Stored items from a collection:
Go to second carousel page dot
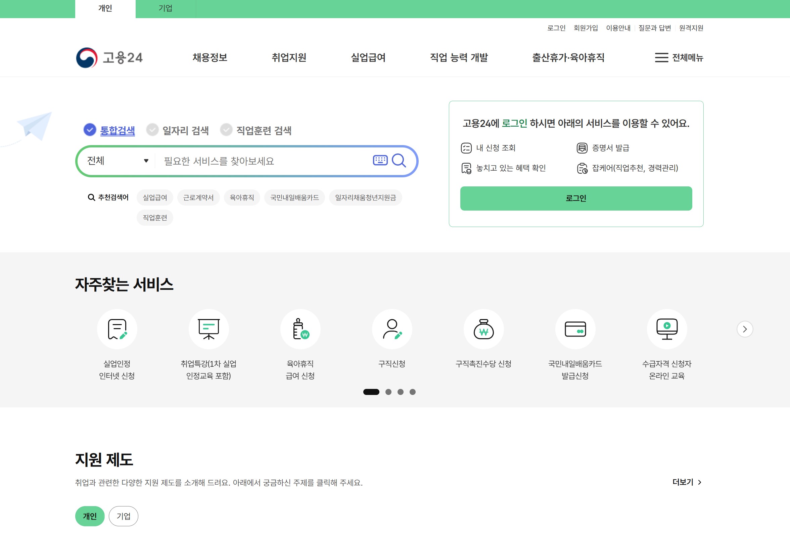790x535 pixels. click(x=388, y=392)
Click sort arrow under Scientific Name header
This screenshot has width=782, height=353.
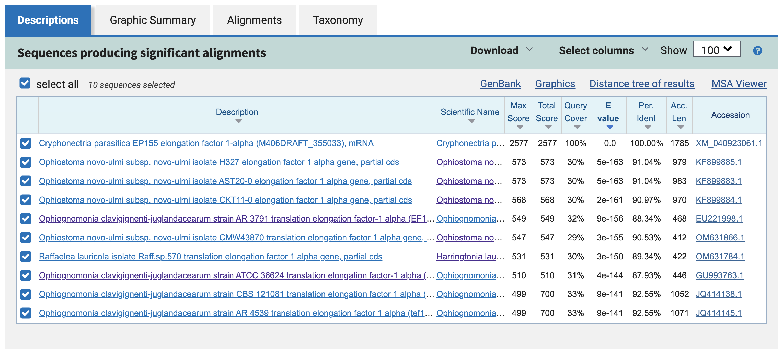pyautogui.click(x=471, y=121)
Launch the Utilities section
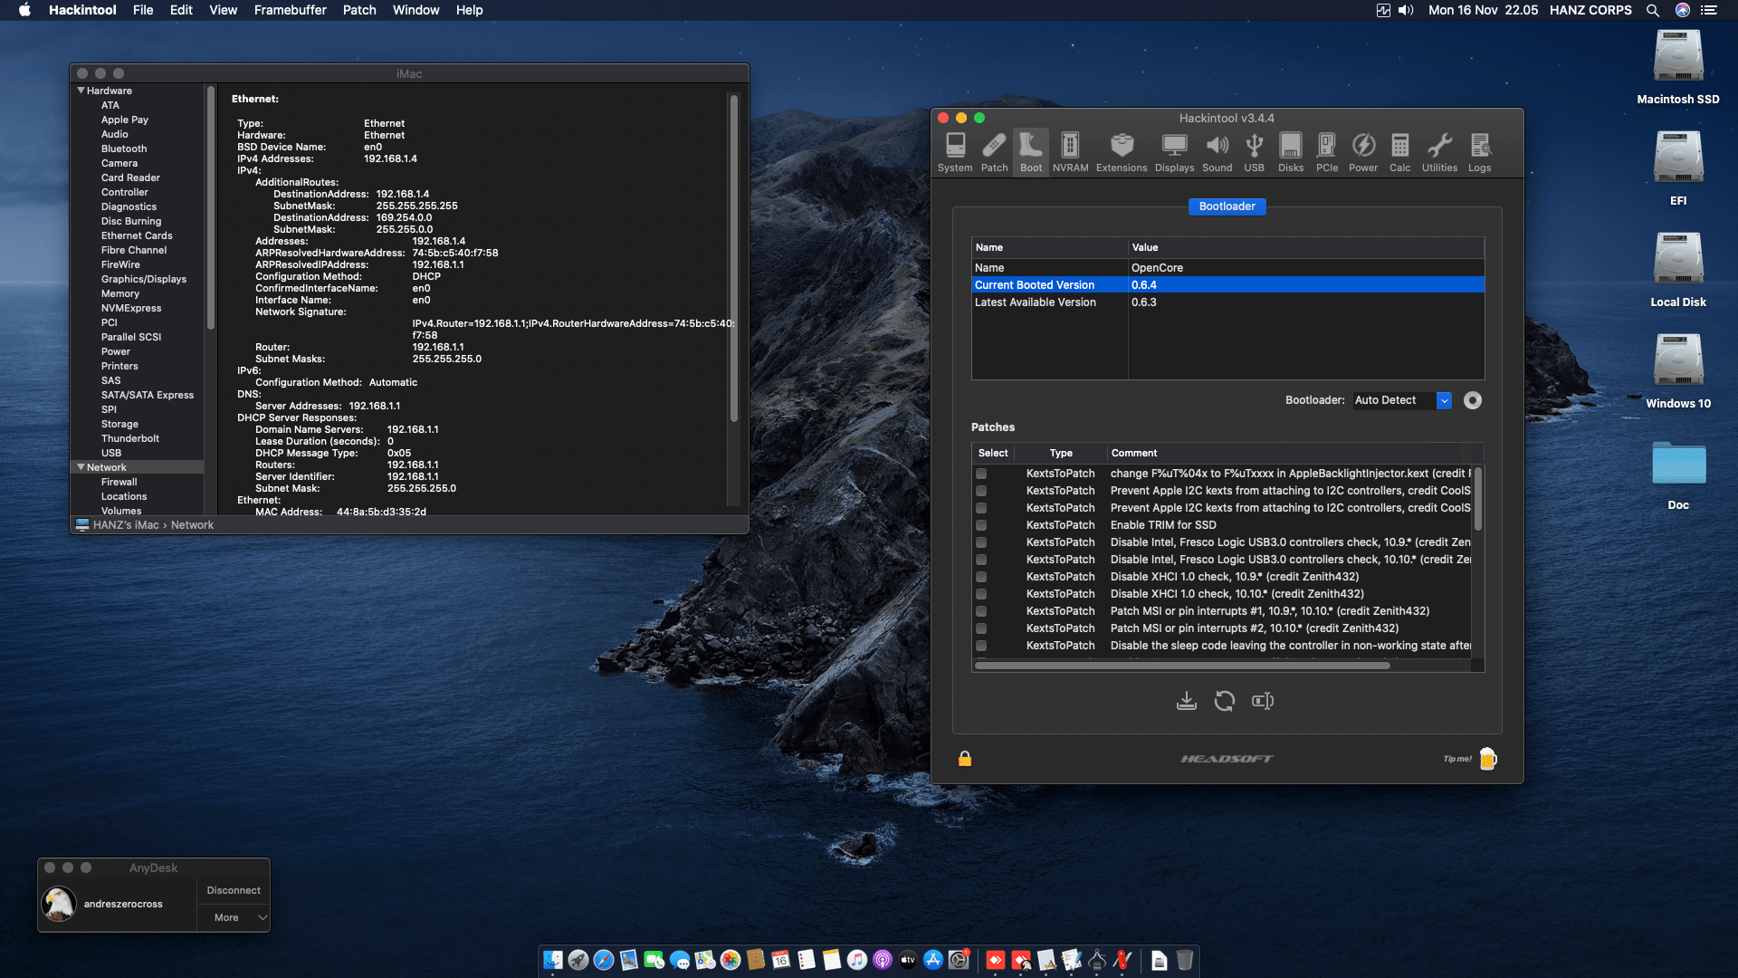Image resolution: width=1738 pixels, height=978 pixels. (1440, 150)
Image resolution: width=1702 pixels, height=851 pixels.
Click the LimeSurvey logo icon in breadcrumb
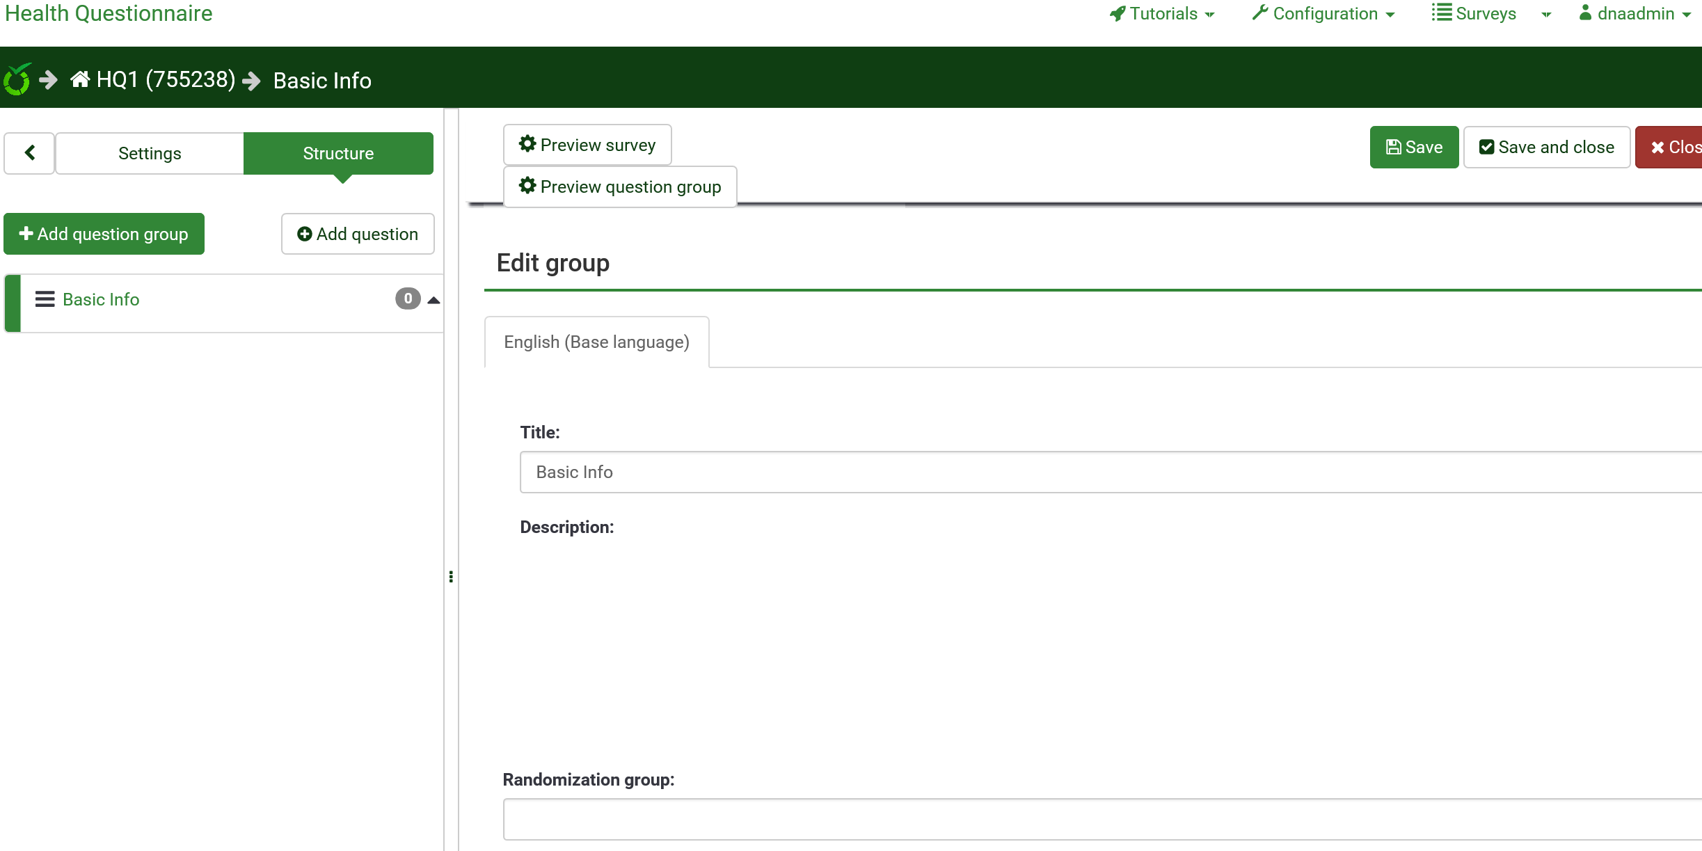pos(17,79)
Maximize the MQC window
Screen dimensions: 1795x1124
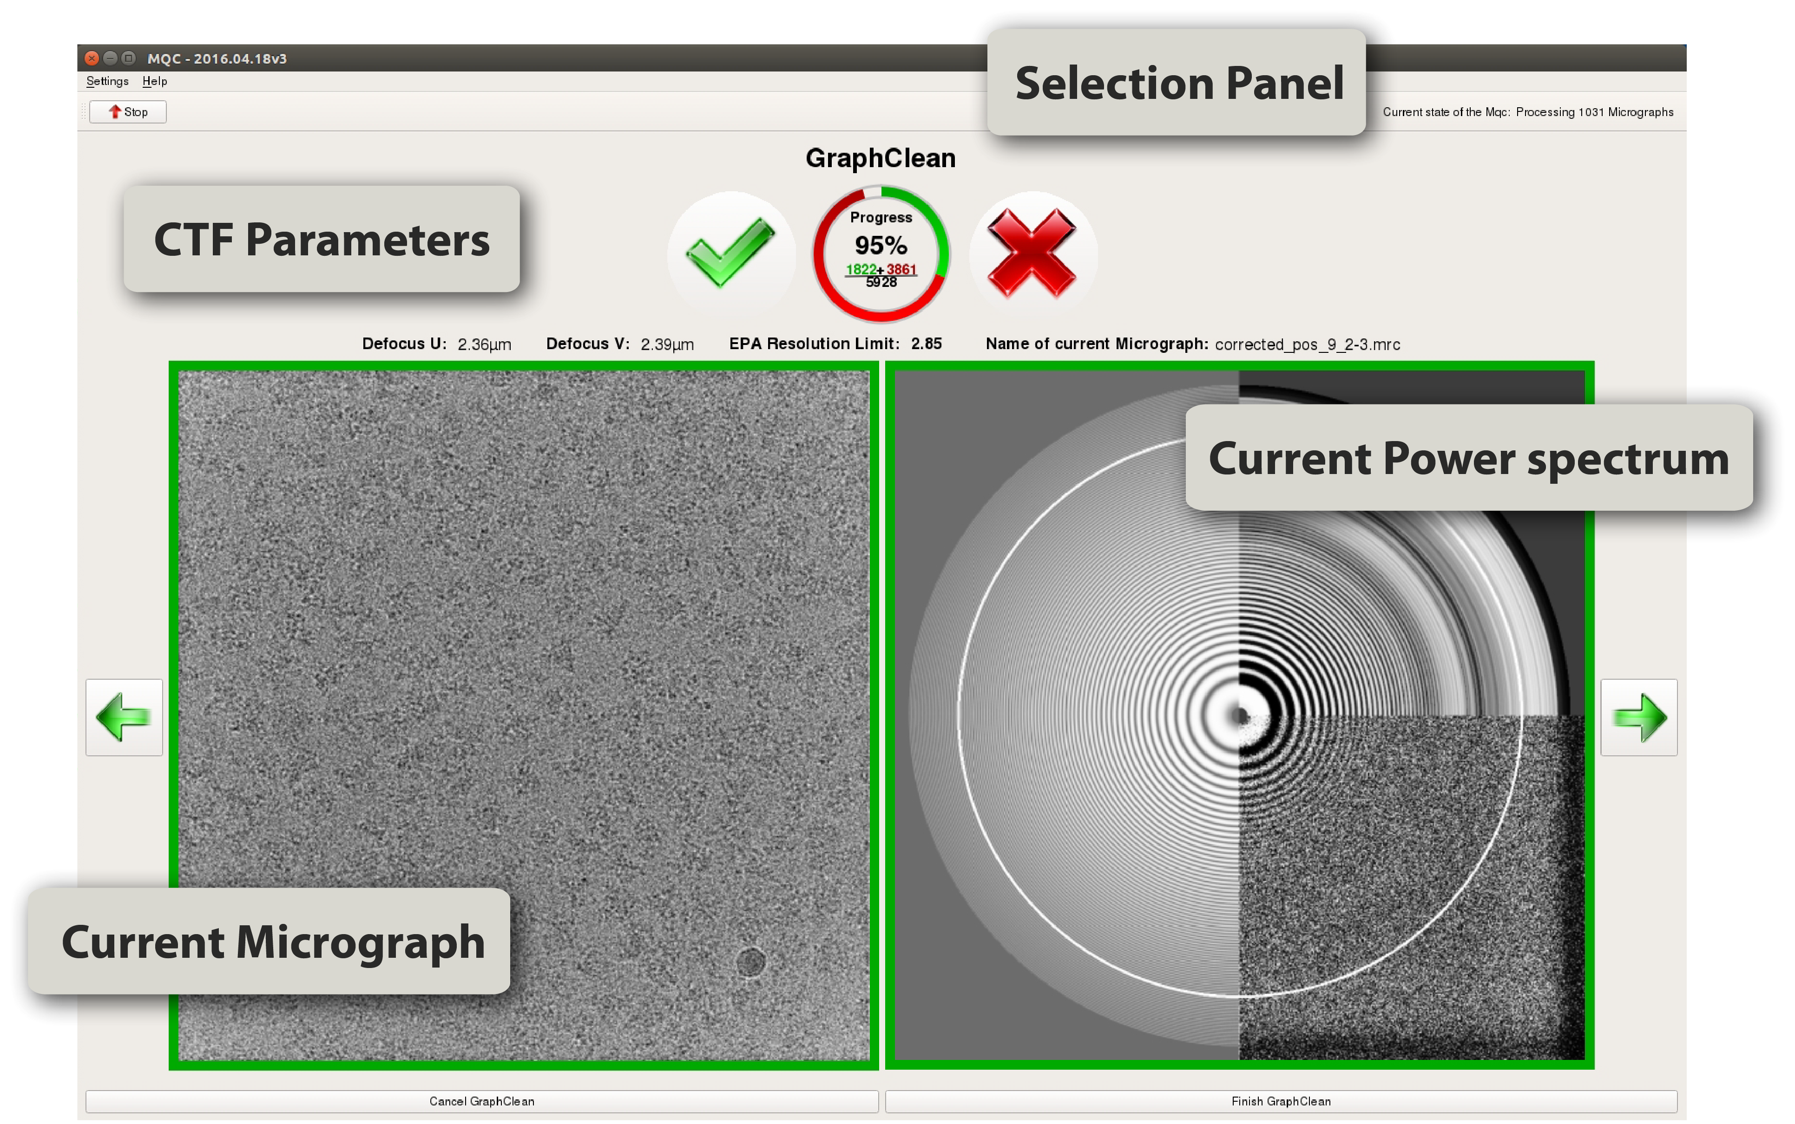tap(129, 58)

### The task
Retype exactly the lines above, starting at the line containing "This screenshot has width=782, height=353." and ending with the last line, both included; leave out the pictures.

### Solution
This screenshot has width=782, height=353.
pyautogui.click(x=471, y=121)
Launch the Utilities section
Image resolution: width=1738 pixels, height=978 pixels. (1440, 150)
Image resolution: width=1702 pixels, height=851 pixels.
Click the LimeSurvey logo icon in breadcrumb
pos(17,79)
Maximize the MQC window
Screen dimensions: 1795x1124
tap(129, 58)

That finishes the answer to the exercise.